Reputation. Sie sind bekannt, aber die Wahrnehmung stimmt nicht mit Ihrer Positionierung überein. PR soll das Bild korrigieren, ergänzen oder schärfen. Das ist die häufigste Aufgabenstellung, mit der Unternehmen zu uns kommen.
Themenführerschaft. Sie wollen als die Stimme zu einem bestimmten Thema wahrgenommen werden. In Österreich besonders relevant für Verbände, Energieunternehmen, Infrastrukturbetreiber und alle, die in regulierten Branchen arbeiten und die öffentliche Debatte mitgestalten wollen. Wie aus diesen Zielen eine konkrete Kampagnenstrategie vom Briefing bis zur Wirkung entsteht, zeigt ein Praxisbeitrag.
Jedes Ziel erfordert andere Maßnahmen, andere Kanäle, andere Zeitrahmen. Wer „einfach PR machen” will, ohne das Ziel zu kennen, verschwendet Budget. Wie eine Kommunikationsstrategie den Unterschied zwischen Plan und Wirkung ausmacht, zeigt sich genau hier.
Baustein 2: Zielgruppen analysieren – Wer muss was erfahren?
PR richtet sich nicht an „die Öffentlichkeit”. Sie richtet sich an konkrete Gruppen, die für Ihren Geschäftserfolg relevant sind.
Medien. Welche Journalistinnen und Journalisten berichten über Ihre Branche? In Österreich ist der Kreis klein – und das ist ein Vorteil. Sie können in absehbarer Zeit ein Netzwerk aufbauen, das in Deutschland Jahre dauern würde.

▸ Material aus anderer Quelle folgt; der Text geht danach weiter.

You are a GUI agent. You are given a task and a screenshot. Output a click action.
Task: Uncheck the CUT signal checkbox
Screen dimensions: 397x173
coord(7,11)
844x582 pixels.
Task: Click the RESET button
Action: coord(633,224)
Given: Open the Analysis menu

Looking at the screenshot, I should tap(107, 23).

Relevante Tageszeitungen (Der Standard, Die Presse, Kurier, Kronen Zeitung, Kleine Zeitung), Fachmedien Ihrer Branche und die regionalen Titel sollten auf Ihrer Liste stehen.
Entscheider. Politik, Behörden, Regulierungsbehörden, Branchenverbände. In Österreich überschneiden sich diese Kreise stärker als in größeren Märkten. Wer in der Branche als kompetent gilt, wird auch in der Politik gehört.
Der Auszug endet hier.